Mais, aujourd’hui, on retrouve terme pour terme la même situation, avec les mêmes signaux. Macky Sall a réalisé des choses défendables sur le plan économique et social. Il a des programmes importants comme la Couverture maladie universelle (Cmu), même si elle ne marche pas comme elle devait, les bourses familiales ou encore le Programme d’urgence de développement communautaire (Pudc), l’un des meilleurs depuis que le Sénégal est Sénégal à notre avis. Mais en face, on a un sentiment d’impunité avec un long cortège de scandales, comme l’affaire des 94 milliards, des 29 milliards du Prodac, des cartes d’identité, le Coud, la réfection du Bulding, l’affaire Bictogo, entre autres, mais aussi sa femme que d’aucuns semblent presque consacrer en une sorte de vice-président.
Le crépuscule des dieux
A côté de cela, on a une assemblée nationale qui est devenue une fore d’empoignes, un repère de «bandits» qui s’insultent au moment du «partage du butin» comme disait l’autre. Ce, à côté du député arrêté pour faux monnayage, des histoires de drogues qui tendent à donner au pays une image très négative de terre bénite pour les narcotrafiquants. Quid des insultes du président du Parlement de la Cedeao, Cissé Lô, écouté par toute la planète, injure à la bouche, faire un règlement de comptes éhontée à l’Assemblée nationale sur fond d’accusations graves sur des maisons construites avec l’argent de la drogue, des ministres qui font des affaires et qui devraient être chassés par des gourdins ou autres déclarations hallucinantes les unes les autres. Mais que dire de la réplique du sniper Yakham. Tout porte à croire qu’ils veulent entraîner Macky Sall dans une fin de règne avant l’heure.
Et pour ne rien arranger dans ce tohu-bohu, l’Etat est rattrapé par la dure réalité des choses : le gouvernement doit arrêter sa subvention annuelle de 250 milliards à Senelec et la pousser à appliquer la vérité des prix, après la hausse de ceux de l’essence. Et hop, à peine les factures d’électricité arrivées dans les ménages, le prix du courant commence à faire des étincelles aux bords de ce cocktail explosif.
Pourtant, dans la symbolique, l’électricité était ce qui a fait dégager Abdoulaye Wade du pouvoir, avec notamment les émeutes de l’électricité. Ce qui avait poussé son régime à inventer le plan Takkal avec Karim Wade. Et aujourd’hui aussi, le courant risque d’électrocuter le Macky. Cela, parce que les Sénégalais ne vont pas pouvoir supporter le coût de ces factures brûlantes. Parce qu’à côté le pouvoir d’achat n’a pas augmenté. Donc, si l’Etat augmente un poste de charge à concurrence de plus du tiers de leurs revenus, forcément cela va créer un sentiment de révolte. Parce que les Sénégalais peuvent laisser passer des scandales tant qu’ils continuent de s’acquitter correctement de leurs factures et de la popote. Mais quand on commence à toucher à leur portefeuille, ils ne badinent pas avec.
En tout état de cause, cette situation qui prévaut dans le système de Macky Sall indispose plus d’un dans son propre camp.
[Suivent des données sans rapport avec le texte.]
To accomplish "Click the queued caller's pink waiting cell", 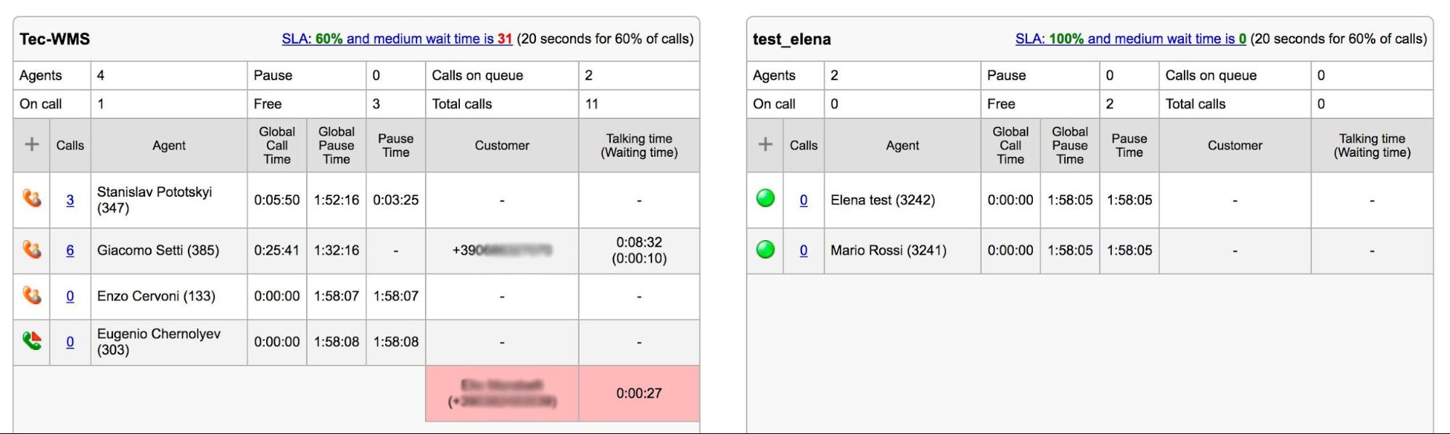I will click(502, 393).
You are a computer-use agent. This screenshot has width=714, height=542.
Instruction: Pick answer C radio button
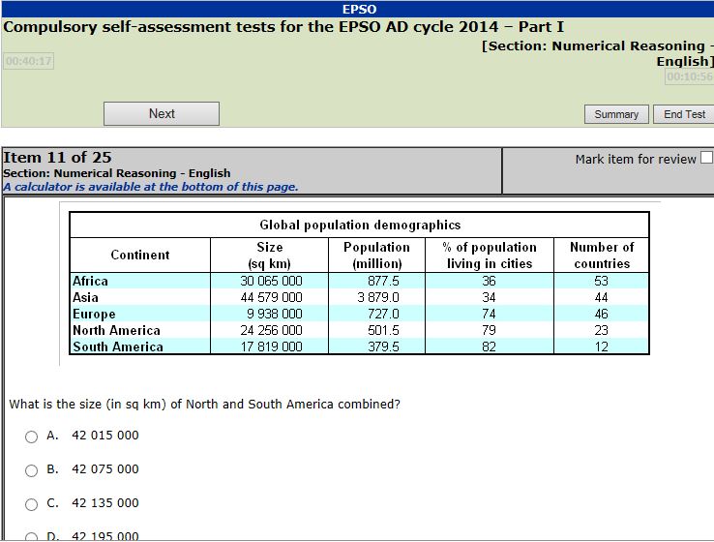point(32,504)
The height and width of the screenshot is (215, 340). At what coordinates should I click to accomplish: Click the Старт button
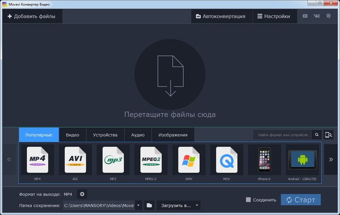(301, 200)
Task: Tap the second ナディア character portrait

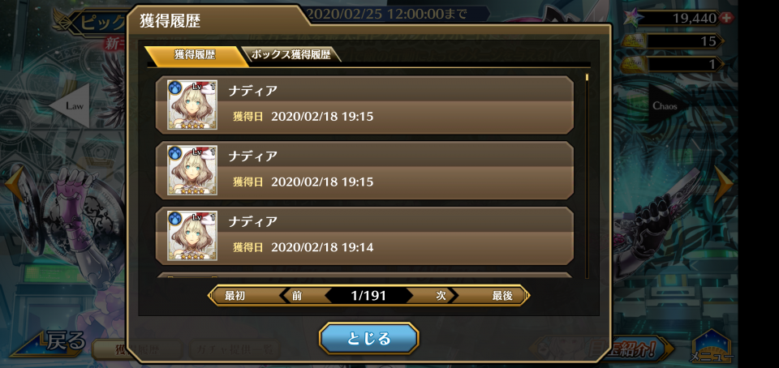Action: 192,170
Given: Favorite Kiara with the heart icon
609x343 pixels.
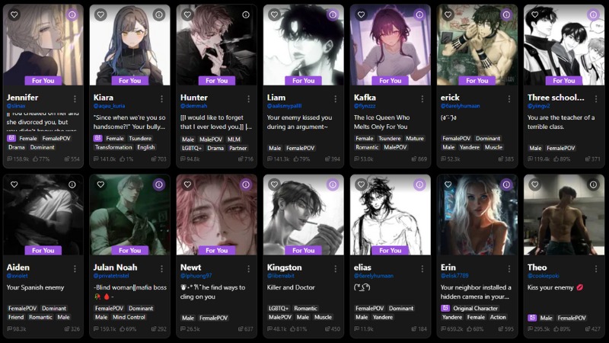Looking at the screenshot, I should 101,14.
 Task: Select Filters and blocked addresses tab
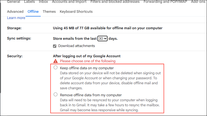tap(115, 2)
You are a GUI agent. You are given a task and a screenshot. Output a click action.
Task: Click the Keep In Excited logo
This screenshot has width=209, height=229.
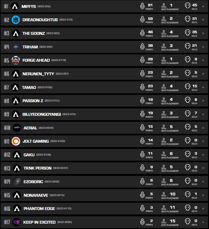click(x=17, y=222)
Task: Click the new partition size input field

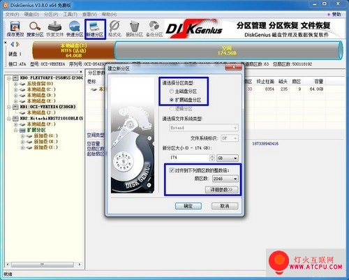Action: point(189,158)
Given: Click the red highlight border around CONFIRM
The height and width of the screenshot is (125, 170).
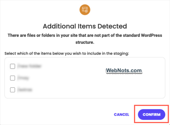Looking at the screenshot, I should point(135,115).
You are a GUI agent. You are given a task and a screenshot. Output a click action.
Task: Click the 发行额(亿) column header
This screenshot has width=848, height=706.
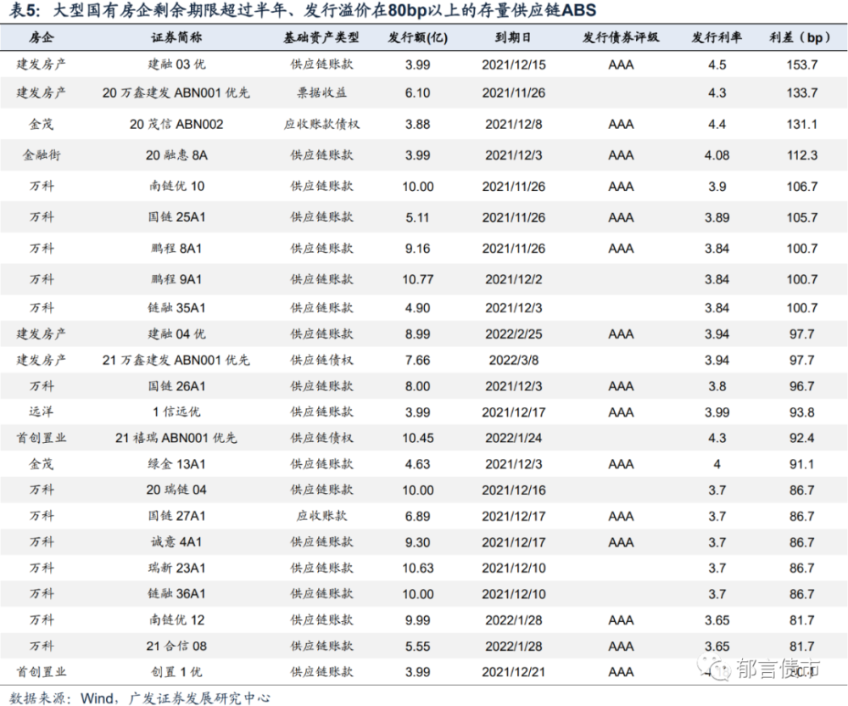pos(417,37)
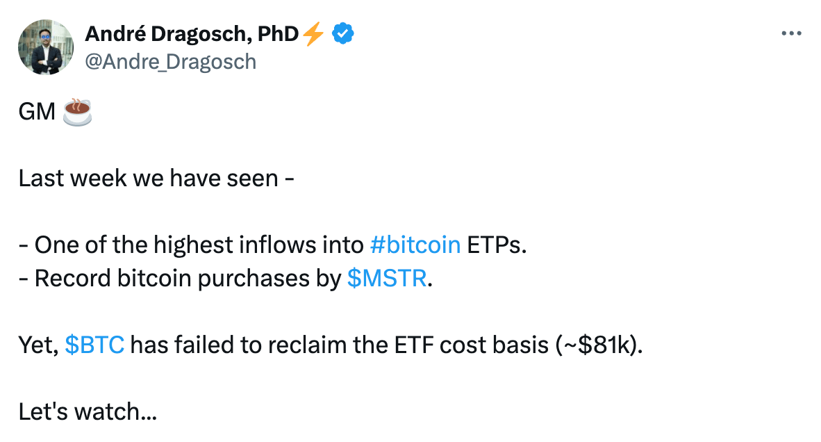Click the 'GM' greeting text

point(37,111)
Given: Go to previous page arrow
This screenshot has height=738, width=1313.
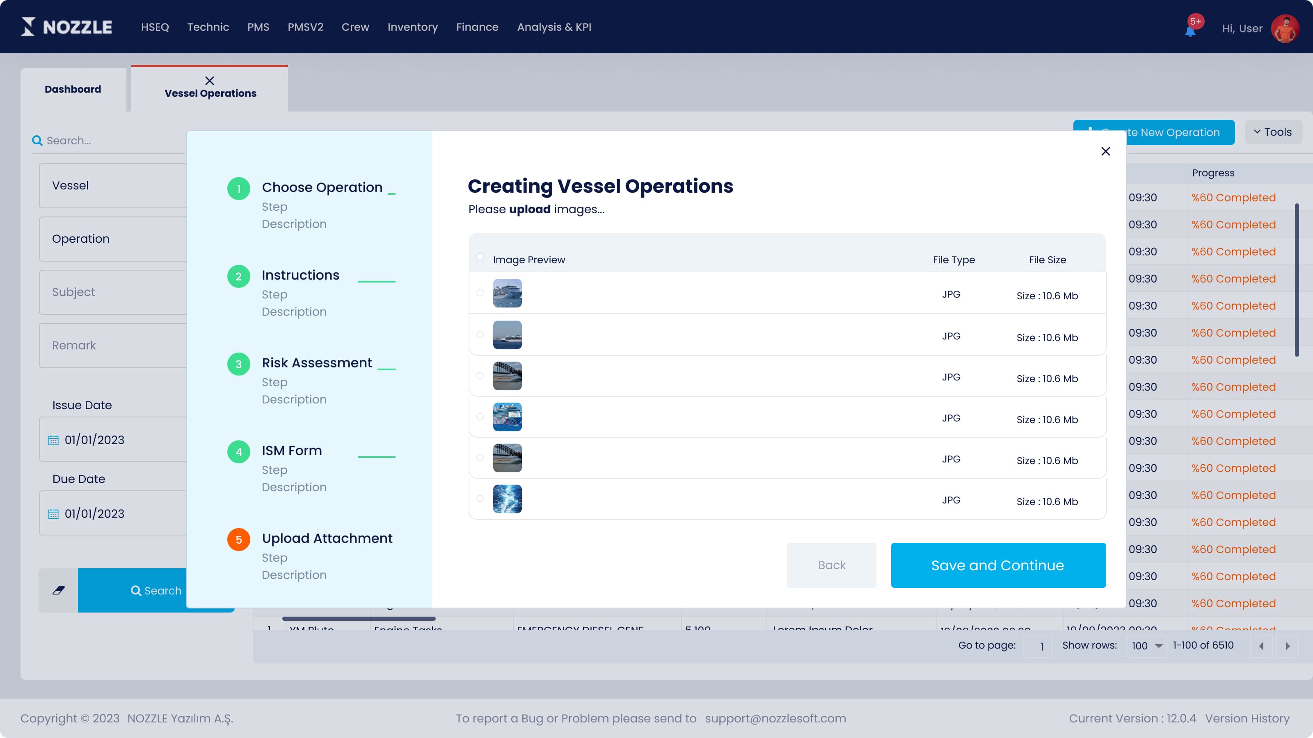Looking at the screenshot, I should point(1261,646).
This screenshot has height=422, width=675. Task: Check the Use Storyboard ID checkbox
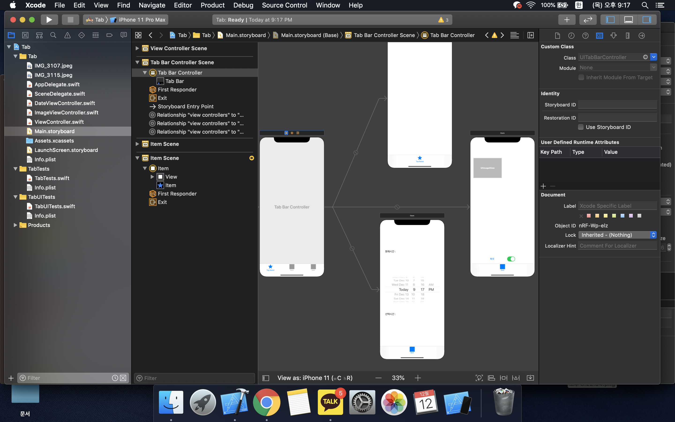(x=581, y=127)
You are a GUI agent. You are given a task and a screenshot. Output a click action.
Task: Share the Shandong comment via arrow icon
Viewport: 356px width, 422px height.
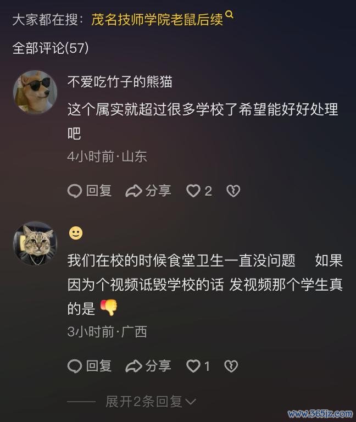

Pis, elle commence à créer une panique à bord. Laquelle semble justifier la bankeurisation du domicile du «Patron» à Mermoz où des deux côtés de la rue principale, qui est maintenant bloquée, un dispositif sécuritaire impressionnant est de mise. Ce, avec notamment des chars anti-émeutes pour parer à toutes les éventualités de ce cocktail explosif.